EXTRACT TO READ Block Start
Bad water and poor sanitation are major causes of illness in much of the Third World. In Belize, happily these are less of a problem than in Belize’s larger neighbors, Mexico and Guatemala. All residents of Belize City and nearly all towns have access to safe and adequate water supplies — “pipe water” as it’s called in Belize – and close to 80% of rural residents do, according to the Pan American Health Care Organization assessment in 2018. Thanks to the plentiful rain in Belize — from 50 to 200 inches or more per year — drinking water literally falls from the sky, so even if you decide to live in an area without a community water system you can collect drinking water in a cistern. Basic medical health care in Belize is certainly a cut above that of its immediate neighbors in Central America.
Concrete or plastic cisterns, with accompanying pipes and drains to gather rain from your roof, are sold in building supply stores or can be constructed by local workers if your home does not already have one. To be safe, rainwater should be treated by filtering or with a disinfectant such as chlorine bleach. Overall, about 85% of Belizeans have access to potable water. In short, in most areas of Belize, including nearly all areas of interest to expats, you can drink the water and not worry about getting sick. Caveat: Most any medical doctor will tell you to NOT drink Belize water supplied by Belize Water Services. The water treatment facilities are sketchy at best and I have yet to meet a medical profession that will drink Belize “pipe water”.
Increasingly, municipal water supplies in Belize are being privatized. In San Pedro, for example, the water system is run by a company based in the Cayman Islands under a lucrative contract provided by an outgoing government.
EXTRACT TO READ Block End
RECORD SET Block Start
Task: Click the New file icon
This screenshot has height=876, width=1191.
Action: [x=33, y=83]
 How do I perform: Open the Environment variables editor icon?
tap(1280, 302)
RECORD SET Block End
### [EXERCISE GOAL]
Carry on the piece above about water and sanitation in Belize, picking up right after its last sentence.

### [RESULT FOR THIS EXERCISE]
In many areas, sewage disposal is less adequate. The Belize Water and Sewerage Authority (WASA), which was privatized in 2001, with majority ownership by a European consortium called CASCAL, operated sewerage systems in Belize City, Belmopan and a few other areas. CASCAL was removed from Belize and a native Belize Water Services Ltd. took over except for the very lucrative Ambergris Caye water system.
There is still a lack of facilities in rural areas, and even in urban areas more than one-third of houses do not have adequate sanitation, according to Belize government figures. In rural parts of Belize, refuse disposal is not organized at the community level; households are responsible for the disposal of their own solid wastes. While many homes have reasonably effective septic systems, or at least well-maintained pit latrines, in poorer areas Belizeans dump their household wastes into rivers or the Caribbean Sea.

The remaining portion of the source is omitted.